**Excerpt to read**
***

Further analysis of the NATALEE trial is ongoing, and additional data will be shared at upcoming medical meetings.
About NATALEE
NATALEE is a global Phase III multi-center, randomized, open-label trial to evaluate the efficacy and safety of Kisqali with ET as adjuvant treatment versus ET alone in patients with HR+/HER2- EBC, being conducted in collaboration with TRIO2. The adjuvant ET in both treatment arms was a non-steroidal aromatase inhibitor (NSAI; anastrozole or letrozole) and goserelin if applicable2. The primary endpoint of NATALEE is iDFS as defined by the Standardized Definitions for Efficacy End Points (STEEP) criteria2. A total of 5,101 adult patients with HR+/HER2- EBC across 20 countries were randomized in the trial2.
Results showed Kisqali plus ET, compared to ET alone, lowered the risk of cancer recurrence by 25.2% (HR=0.748; 95% CI: 0.618, 0.906; p=0.0014), along with consistent clinically meaningful iDFS benefit across key pre-specified subgroups: AJCC Tumor Stage II (HR=0.761; 95% CI: 0.525, 1.103), AJCC Tumor Stage III (HR=0.740; 95% CI: 0.592, 0.925), node-negative disease (HR=0.630; 95% CI: 0.341, 1.165), node-positive disease (HR=0.771; 95% CI: 0.630, 0.944), pre-menopausal women and men (HR=0.722; 95% CI: 0.530, 0.983), post-menopausal women (HR=0.781; 95% CI: 0.613, 0.997)2. Kisqali data across all secondary efficacy endpoints was also consistent, including DDFS (26% risk reduction) and RFS (28% risk reduction), with a trend for improvement in OS (HR=0.759; 95% CI: 0.539, 1.068)*2.

***

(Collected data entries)
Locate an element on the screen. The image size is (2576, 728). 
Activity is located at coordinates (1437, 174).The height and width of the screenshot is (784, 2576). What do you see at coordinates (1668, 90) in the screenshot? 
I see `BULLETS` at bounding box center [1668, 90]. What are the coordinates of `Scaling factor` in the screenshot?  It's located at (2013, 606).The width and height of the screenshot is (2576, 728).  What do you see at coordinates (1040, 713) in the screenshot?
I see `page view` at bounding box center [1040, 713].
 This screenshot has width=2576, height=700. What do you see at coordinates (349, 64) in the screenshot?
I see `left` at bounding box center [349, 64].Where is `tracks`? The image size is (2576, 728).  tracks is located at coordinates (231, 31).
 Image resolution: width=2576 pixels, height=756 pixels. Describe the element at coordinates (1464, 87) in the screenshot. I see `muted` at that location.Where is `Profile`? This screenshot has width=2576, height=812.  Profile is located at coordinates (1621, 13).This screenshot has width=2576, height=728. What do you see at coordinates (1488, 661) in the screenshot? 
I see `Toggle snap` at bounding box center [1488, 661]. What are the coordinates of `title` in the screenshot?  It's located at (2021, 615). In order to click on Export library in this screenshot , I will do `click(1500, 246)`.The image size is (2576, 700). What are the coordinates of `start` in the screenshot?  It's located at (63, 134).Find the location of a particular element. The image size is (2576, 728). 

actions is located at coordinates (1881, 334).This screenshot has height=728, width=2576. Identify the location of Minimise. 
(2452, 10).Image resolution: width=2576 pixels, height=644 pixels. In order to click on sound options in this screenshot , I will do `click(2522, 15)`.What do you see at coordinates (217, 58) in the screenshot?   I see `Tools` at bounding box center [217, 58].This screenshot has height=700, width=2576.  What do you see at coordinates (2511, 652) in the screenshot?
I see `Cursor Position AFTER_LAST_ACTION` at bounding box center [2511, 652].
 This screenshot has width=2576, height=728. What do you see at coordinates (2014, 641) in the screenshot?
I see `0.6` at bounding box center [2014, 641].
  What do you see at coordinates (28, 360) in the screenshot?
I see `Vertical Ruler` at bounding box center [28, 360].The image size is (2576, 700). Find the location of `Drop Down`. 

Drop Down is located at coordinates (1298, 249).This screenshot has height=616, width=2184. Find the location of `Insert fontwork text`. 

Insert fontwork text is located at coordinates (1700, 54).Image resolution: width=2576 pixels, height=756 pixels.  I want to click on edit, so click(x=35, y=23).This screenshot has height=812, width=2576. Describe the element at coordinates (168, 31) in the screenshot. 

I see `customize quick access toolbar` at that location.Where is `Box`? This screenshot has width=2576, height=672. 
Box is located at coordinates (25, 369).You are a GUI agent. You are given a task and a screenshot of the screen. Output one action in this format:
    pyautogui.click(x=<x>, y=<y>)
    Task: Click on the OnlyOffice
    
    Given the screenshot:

***

**Exercise set**
#1 Transcribe the NATALEE trial passage word for word, starting at "About NATALEE" and ending at "in the trial2.".
#2 Please pick up the NATALEE trial passage after its final sentence and continue it.

**Replies**
#1
About NATALEE
NATALEE is a global Phase III multi-center, randomized, open-label trial to evaluate the efficacy and safety of Kisqali with ET as adjuvant treatment versus ET alone in patients with HR+/HER2- EBC, being conducted in collaboration with TRIO2. The adjuvant ET in both treatment arms was a non-steroidal aromatase inhibitor (NSAI; anastrozole or letrozole) and goserelin if applicable2. The primary endpoint of NATALEE is iDFS as defined by the Standardized Definitions for Efficacy End Points (STEEP) criteria2. A total of 5,101 adult patients with HR+/HER2- EBC across 20 countries were randomized in the trial2.

#2
Median study duration of follow up was 34 months (range 21-48 months) with clinical benefits observed after approximately two years2. NATALEE explored a lower starting dose (400 mg) of Kisqali than the dose approved for treatment in metastatic breast cancer (MBC) (600 mg) with the goal to minimize disruptions to patient quality of life without compromising efficacy. The safety profile of Kisqali at 400 mg was favorable with low rates of symptomatic AEs and limited need for dose modifications when administered up to three years2. The most frequently reported AEs of special interest (grade 3 or higher) were neutropenia (43.8%) and liver-related AEs (e.g. elevated transaminases) (8.3%)2.